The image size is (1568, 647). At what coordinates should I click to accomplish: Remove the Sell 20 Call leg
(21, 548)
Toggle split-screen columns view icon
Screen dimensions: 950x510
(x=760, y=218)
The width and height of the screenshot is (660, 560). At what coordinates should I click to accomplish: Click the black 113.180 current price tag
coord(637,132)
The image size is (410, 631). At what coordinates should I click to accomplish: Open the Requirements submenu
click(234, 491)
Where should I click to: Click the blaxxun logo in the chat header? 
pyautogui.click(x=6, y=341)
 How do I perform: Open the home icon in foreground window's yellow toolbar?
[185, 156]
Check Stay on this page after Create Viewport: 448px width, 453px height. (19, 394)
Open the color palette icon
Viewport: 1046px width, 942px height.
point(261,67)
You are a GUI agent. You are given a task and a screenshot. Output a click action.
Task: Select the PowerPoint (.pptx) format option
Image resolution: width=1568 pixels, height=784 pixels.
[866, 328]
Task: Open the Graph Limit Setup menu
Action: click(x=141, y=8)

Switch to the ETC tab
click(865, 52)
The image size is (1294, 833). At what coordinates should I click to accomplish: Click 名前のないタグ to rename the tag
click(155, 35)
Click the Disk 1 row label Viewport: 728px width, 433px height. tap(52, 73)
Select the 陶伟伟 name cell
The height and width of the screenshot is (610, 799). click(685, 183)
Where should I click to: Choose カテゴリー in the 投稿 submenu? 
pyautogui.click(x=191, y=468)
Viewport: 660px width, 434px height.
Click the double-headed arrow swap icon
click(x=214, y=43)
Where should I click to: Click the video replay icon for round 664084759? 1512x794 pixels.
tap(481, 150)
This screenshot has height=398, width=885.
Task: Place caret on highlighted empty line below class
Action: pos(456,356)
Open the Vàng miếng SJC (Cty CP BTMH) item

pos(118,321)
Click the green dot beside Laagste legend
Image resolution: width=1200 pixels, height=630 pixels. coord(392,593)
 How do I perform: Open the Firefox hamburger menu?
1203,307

━━━━━━

- Description of the task
Your reply should be every line of the material, transcribed exactly.

- Response
The image size is (1568, 647). At what coordinates should I click to accomplish: Remove the Sell 20 Call leg
(21, 548)
Toggle split-screen columns view icon
Screen dimensions: 950x510
(x=760, y=218)
The width and height of the screenshot is (660, 560). At what coordinates should I click to accomplish: Click the black 113.180 current price tag
coord(637,132)
The image size is (410, 631). At what coordinates should I click to accomplish: Open the Requirements submenu
click(234, 491)
Where should I click to: Click the blaxxun logo in the chat header? 
pyautogui.click(x=6, y=341)
 How do I perform: Open the home icon in foreground window's yellow toolbar?
[185, 156]
Check Stay on this page after Create Viewport: 448px width, 453px height. (19, 394)
Open the color palette icon
Viewport: 1046px width, 942px height.
point(261,67)
You are a GUI agent. You are given a task and a screenshot. Output a click action.
Task: Select the PowerPoint (.pptx) format option
Image resolution: width=1568 pixels, height=784 pixels.
[866, 328]
Task: Open the Graph Limit Setup menu
Action: click(x=141, y=8)

Switch to the ETC tab
click(865, 52)
The image size is (1294, 833). At what coordinates should I click to accomplish: Click 名前のないタグ to rename the tag
click(155, 35)
Click the Disk 1 row label Viewport: 728px width, 433px height. tap(52, 73)
Select the 陶伟伟 name cell
The height and width of the screenshot is (610, 799). click(685, 183)
Where should I click to: Choose カテゴリー in the 投稿 submenu? 
pyautogui.click(x=191, y=468)
Viewport: 660px width, 434px height.
Click the double-headed arrow swap icon
click(x=214, y=43)
Where should I click to: Click the video replay icon for round 664084759? 1512x794 pixels.
tap(481, 150)
This screenshot has height=398, width=885.
Task: Place caret on highlighted empty line below class
Action: pos(456,356)
Open the Vàng miếng SJC (Cty CP BTMH) item

pos(118,321)
Click the green dot beside Laagste legend
Image resolution: width=1200 pixels, height=630 pixels. coord(392,593)
 How do I perform: Open the Firefox hamburger menu?
1203,307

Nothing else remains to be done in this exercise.